Deux ans plus tard, il organisa deux tournées de conférences, en compagnie de Sébastien Faure et de Louis Matha, en Aquitaine et à Toulouse. Jacques Sautarel versa aussi dans la propagande écrite. Il collabora en 1898 à l’éphémère mensuel Le Libre où nous pouvons retrouver les signatures de Manuel Devaldès, de Paul Adam, de Han Ryner ou encore de Laurent Tailhade. Cette année-là encore, sa brochureQuand égorgerons-nous enfin ?, dédiée à Charles Malato, provoqua sa fuite et son arrestation en Espagne.
En 1903, dans Le Pacte, il mit au point un roman sur fond d’illégalisme. Sa déclaration L’Homme, publiée à l’occasion du procès des Travailleurs de la nuit en 1905 dans le n° 12 de la feuille picarde Germinal, justifie le vol et l’illégalisme par le droit naturel à l’existence : soit « un vent de justice que le socialisme né d’hier universalise » dans un monde où « chaque espèce use de ses propres moyens de défense ».
Le cas Sautarel prouve que les Travailleurs de la nuit sortent du cadre simple, classique et réducteur de l’affaire criminelle. Il révèle une activité politique ayant l’anarchie pour base théorique et le vol comme vecteur pratique. Mais, malgré de fortes présomptions, peu d’éléments viennent étayer par l’entremise de Jacques Sautarel un lien possible entre les intellectuels et les voleurs du mouvement libertaire français.
Auteur encore d’États d’âme en 1895, de Philosophie du déterminisme en 1896, ou d’Amants en révolte en 1897, Jacques Sautarel sembla se tenir calme après les procès d’Amiens et de Laon. Sa renommée littéraire ne dépassait pas le monde des anarchistes. L’homme vécut toutefois confortablement de son métier. Selon la police, « il paraît faire d’assez bonnes affaires » dans son magasin parisien à l’enseigne Germinal. Cette aisance lui permit de se consacrer à l’écriture et d’aider Marie Jacob dans les démarches que cette dernière entreprit pour faire sortir son fils du bagne à partir des années 1920.

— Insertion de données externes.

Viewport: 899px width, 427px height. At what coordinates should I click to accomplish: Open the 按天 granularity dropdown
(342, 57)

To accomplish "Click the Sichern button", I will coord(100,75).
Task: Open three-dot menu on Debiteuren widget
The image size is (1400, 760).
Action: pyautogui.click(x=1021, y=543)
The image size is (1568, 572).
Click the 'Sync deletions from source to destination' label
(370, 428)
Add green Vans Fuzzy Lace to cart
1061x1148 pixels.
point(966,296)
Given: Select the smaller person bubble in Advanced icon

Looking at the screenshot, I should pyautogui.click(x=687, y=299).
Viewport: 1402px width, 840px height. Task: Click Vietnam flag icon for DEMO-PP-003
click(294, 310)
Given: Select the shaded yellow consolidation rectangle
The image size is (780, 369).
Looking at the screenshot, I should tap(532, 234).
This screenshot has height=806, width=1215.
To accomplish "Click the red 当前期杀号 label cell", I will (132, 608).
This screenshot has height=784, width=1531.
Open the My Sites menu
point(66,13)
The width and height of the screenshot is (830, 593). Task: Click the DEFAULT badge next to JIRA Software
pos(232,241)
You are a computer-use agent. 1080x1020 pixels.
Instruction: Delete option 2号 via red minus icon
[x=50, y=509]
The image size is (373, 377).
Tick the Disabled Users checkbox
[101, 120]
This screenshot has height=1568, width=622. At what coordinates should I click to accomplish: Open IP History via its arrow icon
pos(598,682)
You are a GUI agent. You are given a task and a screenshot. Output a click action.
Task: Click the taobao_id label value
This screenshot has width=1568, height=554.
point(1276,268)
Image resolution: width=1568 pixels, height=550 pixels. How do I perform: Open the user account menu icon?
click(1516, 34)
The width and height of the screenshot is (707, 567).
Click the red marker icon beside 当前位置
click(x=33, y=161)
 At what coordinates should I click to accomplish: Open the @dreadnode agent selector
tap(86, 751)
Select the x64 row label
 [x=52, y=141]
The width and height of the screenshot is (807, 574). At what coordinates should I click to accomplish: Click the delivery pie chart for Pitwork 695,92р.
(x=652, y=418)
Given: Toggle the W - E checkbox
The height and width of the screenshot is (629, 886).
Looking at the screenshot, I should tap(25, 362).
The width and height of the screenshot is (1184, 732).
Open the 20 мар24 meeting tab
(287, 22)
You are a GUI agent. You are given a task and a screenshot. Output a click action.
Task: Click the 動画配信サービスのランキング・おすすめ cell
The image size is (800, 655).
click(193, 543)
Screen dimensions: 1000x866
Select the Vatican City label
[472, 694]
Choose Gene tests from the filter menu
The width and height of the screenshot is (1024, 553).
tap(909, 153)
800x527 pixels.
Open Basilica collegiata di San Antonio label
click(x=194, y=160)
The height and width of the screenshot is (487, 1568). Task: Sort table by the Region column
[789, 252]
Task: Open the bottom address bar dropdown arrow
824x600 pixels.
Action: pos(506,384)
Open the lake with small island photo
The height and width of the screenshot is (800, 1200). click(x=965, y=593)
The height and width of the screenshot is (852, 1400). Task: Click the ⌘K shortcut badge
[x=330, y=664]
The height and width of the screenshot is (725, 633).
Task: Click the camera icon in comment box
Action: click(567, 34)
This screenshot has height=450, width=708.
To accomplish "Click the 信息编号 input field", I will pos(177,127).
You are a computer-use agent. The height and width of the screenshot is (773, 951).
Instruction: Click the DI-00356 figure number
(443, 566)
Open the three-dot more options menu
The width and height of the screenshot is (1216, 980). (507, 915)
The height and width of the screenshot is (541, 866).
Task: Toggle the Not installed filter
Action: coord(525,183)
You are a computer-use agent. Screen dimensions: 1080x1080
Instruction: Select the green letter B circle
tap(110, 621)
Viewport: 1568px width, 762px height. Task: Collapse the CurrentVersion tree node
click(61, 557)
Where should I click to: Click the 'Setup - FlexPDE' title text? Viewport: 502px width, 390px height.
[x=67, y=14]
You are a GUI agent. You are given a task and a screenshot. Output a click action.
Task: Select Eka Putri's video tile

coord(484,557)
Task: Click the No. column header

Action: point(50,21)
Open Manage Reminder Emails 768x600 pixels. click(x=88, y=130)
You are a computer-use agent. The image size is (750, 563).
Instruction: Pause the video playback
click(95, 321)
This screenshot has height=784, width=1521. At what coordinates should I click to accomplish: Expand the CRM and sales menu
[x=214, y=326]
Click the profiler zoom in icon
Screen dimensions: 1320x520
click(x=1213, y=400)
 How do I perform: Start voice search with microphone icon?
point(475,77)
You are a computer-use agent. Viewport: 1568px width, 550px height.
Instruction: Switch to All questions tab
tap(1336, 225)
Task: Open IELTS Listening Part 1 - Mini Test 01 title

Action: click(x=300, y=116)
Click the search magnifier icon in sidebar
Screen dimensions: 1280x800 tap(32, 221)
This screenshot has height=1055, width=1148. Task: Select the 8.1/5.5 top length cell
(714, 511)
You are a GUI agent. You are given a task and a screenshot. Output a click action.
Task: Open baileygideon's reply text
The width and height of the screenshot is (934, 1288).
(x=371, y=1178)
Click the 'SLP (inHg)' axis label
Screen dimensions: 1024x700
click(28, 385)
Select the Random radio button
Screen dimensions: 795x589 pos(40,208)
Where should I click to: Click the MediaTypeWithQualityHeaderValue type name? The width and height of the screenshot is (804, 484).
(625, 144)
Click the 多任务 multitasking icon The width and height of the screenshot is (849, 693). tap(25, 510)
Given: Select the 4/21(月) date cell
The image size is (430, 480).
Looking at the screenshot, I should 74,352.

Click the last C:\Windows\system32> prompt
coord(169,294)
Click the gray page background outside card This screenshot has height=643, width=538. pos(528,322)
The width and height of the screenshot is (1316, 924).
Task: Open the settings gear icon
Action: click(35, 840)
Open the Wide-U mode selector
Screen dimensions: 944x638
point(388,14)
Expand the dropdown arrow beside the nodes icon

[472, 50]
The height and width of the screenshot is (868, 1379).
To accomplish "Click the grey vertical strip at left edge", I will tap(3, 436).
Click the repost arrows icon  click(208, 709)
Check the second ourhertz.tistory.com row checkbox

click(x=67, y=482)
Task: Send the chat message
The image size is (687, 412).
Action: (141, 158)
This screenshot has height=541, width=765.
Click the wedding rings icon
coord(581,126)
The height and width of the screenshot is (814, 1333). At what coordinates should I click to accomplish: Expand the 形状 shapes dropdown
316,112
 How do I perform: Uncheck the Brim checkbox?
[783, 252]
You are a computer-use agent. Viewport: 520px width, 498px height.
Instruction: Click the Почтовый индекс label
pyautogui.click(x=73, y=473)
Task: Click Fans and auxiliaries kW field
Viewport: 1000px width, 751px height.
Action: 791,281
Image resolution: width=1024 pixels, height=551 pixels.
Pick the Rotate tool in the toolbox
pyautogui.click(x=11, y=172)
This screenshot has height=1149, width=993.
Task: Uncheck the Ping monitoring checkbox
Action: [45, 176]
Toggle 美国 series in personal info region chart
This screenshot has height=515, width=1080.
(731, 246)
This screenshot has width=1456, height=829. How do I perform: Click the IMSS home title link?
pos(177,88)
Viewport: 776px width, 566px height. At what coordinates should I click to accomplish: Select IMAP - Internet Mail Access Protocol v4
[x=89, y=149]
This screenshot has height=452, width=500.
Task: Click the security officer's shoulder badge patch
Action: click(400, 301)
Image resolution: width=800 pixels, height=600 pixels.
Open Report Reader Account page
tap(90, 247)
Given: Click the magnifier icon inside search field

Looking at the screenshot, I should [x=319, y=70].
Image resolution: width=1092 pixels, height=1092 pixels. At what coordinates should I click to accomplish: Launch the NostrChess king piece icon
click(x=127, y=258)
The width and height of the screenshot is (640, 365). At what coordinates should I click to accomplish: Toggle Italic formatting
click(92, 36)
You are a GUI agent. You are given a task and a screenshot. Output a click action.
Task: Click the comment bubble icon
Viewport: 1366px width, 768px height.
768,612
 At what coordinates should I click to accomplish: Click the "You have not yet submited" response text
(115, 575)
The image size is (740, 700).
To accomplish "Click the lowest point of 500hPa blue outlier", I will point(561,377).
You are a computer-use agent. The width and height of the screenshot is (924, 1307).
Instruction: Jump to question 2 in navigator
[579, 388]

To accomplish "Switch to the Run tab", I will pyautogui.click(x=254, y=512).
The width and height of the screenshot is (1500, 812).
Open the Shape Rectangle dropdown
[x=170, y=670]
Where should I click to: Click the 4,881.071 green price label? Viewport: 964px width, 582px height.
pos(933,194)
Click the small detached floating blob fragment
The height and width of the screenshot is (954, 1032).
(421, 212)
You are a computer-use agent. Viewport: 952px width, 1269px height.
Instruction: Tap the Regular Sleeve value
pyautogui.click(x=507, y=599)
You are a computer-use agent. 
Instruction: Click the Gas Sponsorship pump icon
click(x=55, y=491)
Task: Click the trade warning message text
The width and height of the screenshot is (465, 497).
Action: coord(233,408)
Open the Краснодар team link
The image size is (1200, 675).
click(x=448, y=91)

Jacques Sautarel se signala encore en 1921 comme secrétaire de la 9e section de la Fédération de la Seine du Parti communiste. Il fut alors, à l’image d’un certain nombre d’anarchistes, un temps attiré par la révolution soviétique malgré la répression de la rébellion ukrainienne et makhnoviste. Sautarel était à cette époque proche du couple Humbert mais aussi des pacifistes français (son fils mourut au front en 1917).
Ayant résidé un court moment à Perpignan en 1925, il dirigea dans cette ville une éphémère revue, Le Bonnet catalan, qui prit une part active à la campagne de presse pour faire libérer Alexandre Jacob.
Revenu à Paris, Jacques Sautarel se contenta par la suite de la publication des ses ouvrages à caractères sociaux (La Félicité du pauvre, 1930), néo-malthusien (Un viol), ou encore antireligieux (Le Satanisme de Dieu, 1939). Nous perdons sa trace après 1944.